The ethics of the situation are another matter. “There’s no guarantee that GitHub is keeping independent coders’ interests to heart,” Sellars says. Copilot depends on the work of its users, including those who have explicitly tried to prevent their work from being reused for profit, and it may also reduce demand for those same coders by automating more programming, he notes. “We should never forget that there is no cognition happening in the model,” he says. It’s statistical pattern matching. The insights and creativity mined from the data are all human. Some scholars have said that Copilot underlines the need for new mechanisms to ensure that those who produce the data for AI are fairly compensated.

GitHub declined to answer questions about Copilot and directed me to an FAQ about the system. In a series of posts on Hacker News, GitHub CEO Nat Friedman responded to the developer outrage by projecting confidence about the fair use designation of training data, pointing to an OpenAI position paper on the topic. GitHub was “eager to participate” in coming debates over AI and intellectual property, he wrote.

Ronacher says that he expects advocates of free software to defend Copilot—and indeed, some already have—out of concern that drawing limits on fair use could jeopardize the free sharing of software more broadly. But it’s unclear if the tool will spark meaningful legal challenges that clarify the fair use issues anytime soon. The kind of tasks people are tackling with Copilot are mostly boilerplate, Ronacher points out—unlikely to run afoul of anyone. But for him, that’s part of why the tool is exciting, because it means automating away annoying tasks. He already uses permissive licenses whenever he can in the hopes that other developers will pluck out whatever is useful, and Copilot could help automate that sharing process. “An engineer shouldn’t waste two hours of their life implementing a function I’ve already done,” he says.

But Ronacher can see the challenges. “If you’ve spent your life doing something, you expect something for it,” he says. At Sentry, a debugging software startup where he is director of engineering, the team recently tightened some of its most permissive licenses—with great reluctance, he says—for fear that “a large company like Amazon could just run away with our stuff.” As AI applications advance, those companies are poised to run faster.
______________________________
◆ What is required: State whether each statement agrees with the passage on GitHub Copilot, answering yes or no and quoting the deciding words from the passage. 1. GitHub answered the author's questions about Copilot. 2. Ronacher says the tasks people tackle with Copilot are mostly boilerplate. 3. Sentry recently loosened some of its most permissive licenses.

Saved entries:
______________________________
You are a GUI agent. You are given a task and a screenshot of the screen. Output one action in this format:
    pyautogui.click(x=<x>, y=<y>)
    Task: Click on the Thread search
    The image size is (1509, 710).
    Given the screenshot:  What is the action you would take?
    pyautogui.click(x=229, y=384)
______________________________
◆ Written response:
1. No: "GitHub declined to answer questions about Copilot and directed me to an FAQ about the system."
2. Yes: "The kind of tasks people are tackling with Copilot are mostly boilerplate, Ronacher points out"
3. No: "the team recently tightened some of its most permissive licenses"